_TASK DESCRIPTION_. Which of the lines below holds the string "agent"? Copy every line that does.

**** DATA SHOWN ****

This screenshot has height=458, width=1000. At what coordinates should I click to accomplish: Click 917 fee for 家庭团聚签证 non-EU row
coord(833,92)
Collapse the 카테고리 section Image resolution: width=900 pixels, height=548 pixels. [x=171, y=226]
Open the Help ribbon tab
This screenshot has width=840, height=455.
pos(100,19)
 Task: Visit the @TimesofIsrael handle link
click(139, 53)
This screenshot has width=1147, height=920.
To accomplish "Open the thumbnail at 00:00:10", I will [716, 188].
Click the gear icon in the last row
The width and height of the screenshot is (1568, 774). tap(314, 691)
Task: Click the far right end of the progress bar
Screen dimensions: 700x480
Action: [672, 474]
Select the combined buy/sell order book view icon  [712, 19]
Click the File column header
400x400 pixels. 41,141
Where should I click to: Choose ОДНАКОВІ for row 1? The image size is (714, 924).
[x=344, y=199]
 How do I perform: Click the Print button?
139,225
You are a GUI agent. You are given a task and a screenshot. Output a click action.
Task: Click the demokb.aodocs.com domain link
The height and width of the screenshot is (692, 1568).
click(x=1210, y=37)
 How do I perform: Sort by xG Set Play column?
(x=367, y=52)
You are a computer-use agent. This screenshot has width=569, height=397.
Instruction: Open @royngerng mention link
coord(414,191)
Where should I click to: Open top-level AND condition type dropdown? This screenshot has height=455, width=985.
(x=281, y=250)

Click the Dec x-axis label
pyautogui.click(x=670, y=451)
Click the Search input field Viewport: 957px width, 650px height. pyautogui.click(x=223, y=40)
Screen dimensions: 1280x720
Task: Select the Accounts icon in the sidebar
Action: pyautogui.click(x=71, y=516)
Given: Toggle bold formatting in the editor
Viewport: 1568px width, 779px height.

****

_RESPONSE AREA_.
You are a GUI agent. You are given a task and a screenshot. Output a click action.
You are a computer-use agent. This screenshot has width=569, height=397.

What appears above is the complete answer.